▶ [About this task]
Restate the whole listing exactly, leaving nothing out.

** Records for this exercise follows **

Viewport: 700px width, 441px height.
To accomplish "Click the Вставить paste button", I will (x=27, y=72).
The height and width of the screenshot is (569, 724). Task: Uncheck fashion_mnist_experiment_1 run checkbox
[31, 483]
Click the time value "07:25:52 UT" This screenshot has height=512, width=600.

** End of Records for this exercise **

▶ [Solution]
Viewport: 700px width, 441px height.
To accomplish "Click the Вставить paste button", I will (x=27, y=72).
The height and width of the screenshot is (569, 724). Task: Uncheck fashion_mnist_experiment_1 run checkbox
[31, 483]
Click the time value "07:25:52 UT" This screenshot has height=512, width=600.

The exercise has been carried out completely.